■ Directions
Change every "column header" in the entries below to "column heading", and give the entries again with nothing else altered.

■ Entries on target coordinates
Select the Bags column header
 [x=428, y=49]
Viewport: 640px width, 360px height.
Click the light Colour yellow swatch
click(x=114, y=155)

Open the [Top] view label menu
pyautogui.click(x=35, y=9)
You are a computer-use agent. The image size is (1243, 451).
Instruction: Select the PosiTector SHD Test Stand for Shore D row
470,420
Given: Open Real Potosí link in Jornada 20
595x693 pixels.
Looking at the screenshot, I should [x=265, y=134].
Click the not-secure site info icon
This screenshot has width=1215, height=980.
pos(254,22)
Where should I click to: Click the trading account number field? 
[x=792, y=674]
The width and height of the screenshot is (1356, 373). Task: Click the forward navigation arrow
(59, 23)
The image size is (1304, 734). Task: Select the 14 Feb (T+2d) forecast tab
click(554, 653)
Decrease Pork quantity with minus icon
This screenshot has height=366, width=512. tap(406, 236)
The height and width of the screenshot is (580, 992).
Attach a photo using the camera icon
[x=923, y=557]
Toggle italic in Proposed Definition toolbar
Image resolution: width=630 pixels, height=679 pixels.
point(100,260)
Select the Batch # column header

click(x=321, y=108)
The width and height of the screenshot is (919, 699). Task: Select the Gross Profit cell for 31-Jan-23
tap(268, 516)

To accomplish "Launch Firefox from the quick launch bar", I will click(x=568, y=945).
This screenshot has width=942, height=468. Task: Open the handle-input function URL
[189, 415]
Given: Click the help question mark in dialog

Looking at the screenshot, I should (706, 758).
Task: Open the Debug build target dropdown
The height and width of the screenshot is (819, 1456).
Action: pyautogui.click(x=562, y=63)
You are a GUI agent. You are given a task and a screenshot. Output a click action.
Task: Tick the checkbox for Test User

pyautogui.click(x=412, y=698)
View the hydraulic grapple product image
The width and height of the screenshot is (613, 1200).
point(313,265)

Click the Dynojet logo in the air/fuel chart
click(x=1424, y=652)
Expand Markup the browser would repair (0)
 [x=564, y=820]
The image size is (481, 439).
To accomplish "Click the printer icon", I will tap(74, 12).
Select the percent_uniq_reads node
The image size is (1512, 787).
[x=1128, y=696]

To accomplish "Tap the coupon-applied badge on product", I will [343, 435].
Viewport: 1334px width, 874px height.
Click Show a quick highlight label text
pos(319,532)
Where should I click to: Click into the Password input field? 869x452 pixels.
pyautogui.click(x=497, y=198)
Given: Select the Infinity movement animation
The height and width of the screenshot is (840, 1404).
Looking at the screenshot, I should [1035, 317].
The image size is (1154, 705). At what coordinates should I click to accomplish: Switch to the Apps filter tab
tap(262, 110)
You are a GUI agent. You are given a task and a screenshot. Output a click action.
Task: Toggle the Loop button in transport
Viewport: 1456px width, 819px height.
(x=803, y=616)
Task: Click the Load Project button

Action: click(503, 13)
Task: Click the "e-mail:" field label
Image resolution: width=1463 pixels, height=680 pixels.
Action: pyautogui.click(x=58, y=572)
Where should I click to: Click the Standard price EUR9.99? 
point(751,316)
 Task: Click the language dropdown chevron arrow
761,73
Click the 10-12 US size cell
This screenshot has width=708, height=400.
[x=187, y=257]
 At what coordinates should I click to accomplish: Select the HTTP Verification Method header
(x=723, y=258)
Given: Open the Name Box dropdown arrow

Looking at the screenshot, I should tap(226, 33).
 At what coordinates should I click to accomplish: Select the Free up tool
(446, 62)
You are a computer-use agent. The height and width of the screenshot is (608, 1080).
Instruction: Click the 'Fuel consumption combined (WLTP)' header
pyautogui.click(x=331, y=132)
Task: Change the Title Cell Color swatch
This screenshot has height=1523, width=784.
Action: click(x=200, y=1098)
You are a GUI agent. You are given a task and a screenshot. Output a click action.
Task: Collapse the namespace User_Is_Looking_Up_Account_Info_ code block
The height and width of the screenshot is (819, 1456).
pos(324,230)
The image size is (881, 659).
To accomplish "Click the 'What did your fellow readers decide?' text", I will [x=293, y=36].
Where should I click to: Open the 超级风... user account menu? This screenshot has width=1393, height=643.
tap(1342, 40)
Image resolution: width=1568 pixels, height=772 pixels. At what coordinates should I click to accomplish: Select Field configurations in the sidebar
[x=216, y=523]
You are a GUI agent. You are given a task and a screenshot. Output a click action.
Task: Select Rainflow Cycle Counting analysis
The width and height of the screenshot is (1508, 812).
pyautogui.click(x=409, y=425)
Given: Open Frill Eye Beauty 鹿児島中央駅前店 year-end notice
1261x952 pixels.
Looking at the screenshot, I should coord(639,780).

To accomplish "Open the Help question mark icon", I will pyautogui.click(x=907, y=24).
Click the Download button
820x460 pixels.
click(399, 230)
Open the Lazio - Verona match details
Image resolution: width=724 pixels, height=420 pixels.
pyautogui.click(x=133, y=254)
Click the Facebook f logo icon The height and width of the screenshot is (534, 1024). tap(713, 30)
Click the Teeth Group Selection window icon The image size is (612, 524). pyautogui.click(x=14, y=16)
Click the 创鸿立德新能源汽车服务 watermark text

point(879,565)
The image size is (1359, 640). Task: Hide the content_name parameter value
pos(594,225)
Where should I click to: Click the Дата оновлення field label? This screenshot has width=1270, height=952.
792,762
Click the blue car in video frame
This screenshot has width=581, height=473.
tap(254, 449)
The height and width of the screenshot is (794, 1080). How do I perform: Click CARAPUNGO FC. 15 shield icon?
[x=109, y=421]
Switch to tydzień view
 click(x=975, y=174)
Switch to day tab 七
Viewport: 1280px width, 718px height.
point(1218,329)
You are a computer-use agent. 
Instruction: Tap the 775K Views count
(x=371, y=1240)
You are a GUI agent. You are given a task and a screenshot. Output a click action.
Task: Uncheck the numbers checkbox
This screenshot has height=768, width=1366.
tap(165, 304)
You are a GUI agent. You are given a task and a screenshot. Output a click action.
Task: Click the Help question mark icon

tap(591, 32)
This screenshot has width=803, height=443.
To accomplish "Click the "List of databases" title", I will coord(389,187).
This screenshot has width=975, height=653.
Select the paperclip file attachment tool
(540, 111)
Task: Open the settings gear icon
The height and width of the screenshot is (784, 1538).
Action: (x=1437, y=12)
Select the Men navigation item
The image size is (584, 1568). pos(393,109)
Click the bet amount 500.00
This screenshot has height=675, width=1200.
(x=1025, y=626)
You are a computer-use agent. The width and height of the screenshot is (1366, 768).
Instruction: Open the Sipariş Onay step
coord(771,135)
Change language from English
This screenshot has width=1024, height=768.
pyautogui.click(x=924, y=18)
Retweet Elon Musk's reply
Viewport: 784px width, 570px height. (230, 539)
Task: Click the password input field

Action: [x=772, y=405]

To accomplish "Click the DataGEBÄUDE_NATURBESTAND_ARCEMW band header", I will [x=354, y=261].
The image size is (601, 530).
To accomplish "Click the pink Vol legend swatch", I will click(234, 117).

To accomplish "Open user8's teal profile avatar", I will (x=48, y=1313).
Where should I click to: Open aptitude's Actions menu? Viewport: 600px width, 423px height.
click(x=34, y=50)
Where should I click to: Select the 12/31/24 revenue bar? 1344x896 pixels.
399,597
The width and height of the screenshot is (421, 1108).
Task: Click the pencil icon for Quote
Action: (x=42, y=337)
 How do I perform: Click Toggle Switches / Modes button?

■ Task output
Select the Bags column heading
 [x=428, y=49]
Viewport: 640px width, 360px height.
Click the light Colour yellow swatch
click(x=114, y=155)

Open the [Top] view label menu
pyautogui.click(x=35, y=9)
You are a computer-use agent. The image size is (1243, 451).
Instruction: Select the PosiTector SHD Test Stand for Shore D row
470,420
Given: Open Real Potosí link in Jornada 20
595x693 pixels.
Looking at the screenshot, I should [x=265, y=134].
Click the not-secure site info icon
This screenshot has width=1215, height=980.
pos(254,22)
Where should I click to: Click the trading account number field? 
[x=792, y=674]
The width and height of the screenshot is (1356, 373). Task: Click the forward navigation arrow
(59, 23)
The image size is (1304, 734). Task: Select the 14 Feb (T+2d) forecast tab
click(554, 653)
Decrease Pork quantity with minus icon
This screenshot has height=366, width=512. tap(406, 236)
The height and width of the screenshot is (580, 992).
Attach a photo using the camera icon
[x=923, y=557]
Toggle italic in Proposed Definition toolbar
Image resolution: width=630 pixels, height=679 pixels.
point(100,260)
Select the Batch # column heading

click(x=321, y=108)
The width and height of the screenshot is (919, 699). Task: Select the Gross Profit cell for 31-Jan-23
tap(268, 516)

To accomplish "Launch Firefox from the quick launch bar", I will click(x=568, y=945).
This screenshot has width=942, height=468. Task: Open the handle-input function URL
[189, 415]
Given: Click the help question mark in dialog

Looking at the screenshot, I should (706, 758).
Task: Open the Debug build target dropdown
The height and width of the screenshot is (819, 1456).
Action: pyautogui.click(x=562, y=63)
You are a GUI agent. You are given a task and a screenshot. Output a click action.
Task: Tick the checkbox for Test User

pyautogui.click(x=412, y=698)
View the hydraulic grapple product image
The width and height of the screenshot is (613, 1200).
point(313,265)

Click the Dynojet logo in the air/fuel chart
click(x=1424, y=652)
Expand Markup the browser would repair (0)
 [x=564, y=820]
The image size is (481, 439).
To accomplish "Click the printer icon", I will tap(74, 12).
Select the percent_uniq_reads node
The image size is (1512, 787).
[x=1128, y=696]

To accomplish "Tap the coupon-applied badge on product", I will [343, 435].
Viewport: 1334px width, 874px height.
Click Show a quick highlight label text
pos(319,532)
Where should I click to: Click into the Password input field? 869x452 pixels.
pyautogui.click(x=497, y=198)
Given: Select the Infinity movement animation
The height and width of the screenshot is (840, 1404).
Looking at the screenshot, I should [1035, 317].
The image size is (1154, 705). At what coordinates should I click to accomplish: Switch to the Apps filter tab
tap(262, 110)
You are a GUI agent. You are given a task and a screenshot. Output a click action.
Task: Toggle the Loop button in transport
Viewport: 1456px width, 819px height.
(x=803, y=616)
Task: Click the Load Project button

Action: click(503, 13)
Task: Click the "e-mail:" field label
Image resolution: width=1463 pixels, height=680 pixels.
Action: pyautogui.click(x=58, y=572)
Where should I click to: Click the Standard price EUR9.99? 
point(751,316)
 Task: Click the language dropdown chevron arrow
761,73
Click the 10-12 US size cell
This screenshot has width=708, height=400.
[x=187, y=257]
 At what coordinates should I click to accomplish: Select the HTTP Verification Method header
(x=723, y=258)
Given: Open the Name Box dropdown arrow

Looking at the screenshot, I should tap(226, 33).
 At what coordinates should I click to accomplish: Select the Free up tool
(446, 62)
You are a computer-use agent. The height and width of the screenshot is (608, 1080).
Instruction: Click the 'Fuel consumption combined (WLTP)' header
pyautogui.click(x=331, y=132)
Task: Change the Title Cell Color swatch
This screenshot has height=1523, width=784.
Action: click(x=200, y=1098)
You are a GUI agent. You are given a task and a screenshot. Output a click action.
Task: Collapse the namespace User_Is_Looking_Up_Account_Info_ code block
The height and width of the screenshot is (819, 1456).
pos(324,230)
The image size is (881, 659).
To accomplish "Click the 'What did your fellow readers decide?' text", I will [x=293, y=36].
Where should I click to: Open the 超级风... user account menu? This screenshot has width=1393, height=643.
tap(1342, 40)
Image resolution: width=1568 pixels, height=772 pixels. At what coordinates should I click to accomplish: Select Field configurations in the sidebar
[x=216, y=523]
You are a GUI agent. You are given a task and a screenshot. Output a click action.
Task: Select Rainflow Cycle Counting analysis
The width and height of the screenshot is (1508, 812).
pyautogui.click(x=409, y=425)
Given: Open Frill Eye Beauty 鹿児島中央駅前店 year-end notice
1261x952 pixels.
Looking at the screenshot, I should coord(639,780).

To accomplish "Open the Help question mark icon", I will pyautogui.click(x=907, y=24).
Click the Download button
820x460 pixels.
click(399, 230)
Open the Lazio - Verona match details
Image resolution: width=724 pixels, height=420 pixels.
pyautogui.click(x=133, y=254)
Click the Facebook f logo icon The height and width of the screenshot is (534, 1024). tap(713, 30)
Click the Teeth Group Selection window icon The image size is (612, 524). pyautogui.click(x=14, y=16)
Click the 创鸿立德新能源汽车服务 watermark text

point(879,565)
The image size is (1359, 640). Task: Hide the content_name parameter value
pos(594,225)
Where should I click to: Click the Дата оновлення field label? This screenshot has width=1270, height=952.
792,762
Click the blue car in video frame
This screenshot has width=581, height=473.
tap(254, 449)
The height and width of the screenshot is (794, 1080). How do I perform: Click CARAPUNGO FC. 15 shield icon?
[x=109, y=421]
Switch to tydzień view
 click(x=975, y=174)
Switch to day tab 七
Viewport: 1280px width, 718px height.
point(1218,329)
You are a computer-use agent. 
Instruction: Tap the 775K Views count
(x=371, y=1240)
You are a GUI agent. You are given a task and a screenshot. Output a click action.
Task: Uncheck the numbers checkbox
This screenshot has height=768, width=1366.
tap(165, 304)
You are a GUI agent. You are given a task and a screenshot. Output a click action.
Task: Click the Help question mark icon

tap(591, 32)
This screenshot has width=803, height=443.
To accomplish "Click the "List of databases" title", I will coord(389,187).
This screenshot has width=975, height=653.
Select the paperclip file attachment tool
(540, 111)
Task: Open the settings gear icon
The height and width of the screenshot is (784, 1538).
Action: (x=1437, y=12)
Select the Men navigation item
The image size is (584, 1568). pos(393,109)
Click the bet amount 500.00
This screenshot has height=675, width=1200.
(x=1025, y=626)
You are a computer-use agent. The width and height of the screenshot is (1366, 768).
Instruction: Open the Sipariş Onay step
coord(771,135)
Change language from English
This screenshot has width=1024, height=768.
pyautogui.click(x=924, y=18)
Retweet Elon Musk's reply
Viewport: 784px width, 570px height. (230, 539)
Task: Click the password input field

Action: [x=772, y=405]

To accomplish "Click the DataGEBÄUDE_NATURBESTAND_ARCEMW band header", I will [x=354, y=261].
The image size is (601, 530).
To accomplish "Click the pink Vol legend swatch", I will click(234, 117).

To accomplish "Open user8's teal profile avatar", I will (x=48, y=1313).
Where should I click to: Open aptitude's Actions menu? Viewport: 600px width, 423px height.
click(x=34, y=50)
Where should I click to: Select the 12/31/24 revenue bar? 1344x896 pixels.
399,597
The width and height of the screenshot is (421, 1108).
Task: Click the pencil icon for Quote
Action: (x=42, y=337)
 How do I perform: Click Toggle Switches / Modes button?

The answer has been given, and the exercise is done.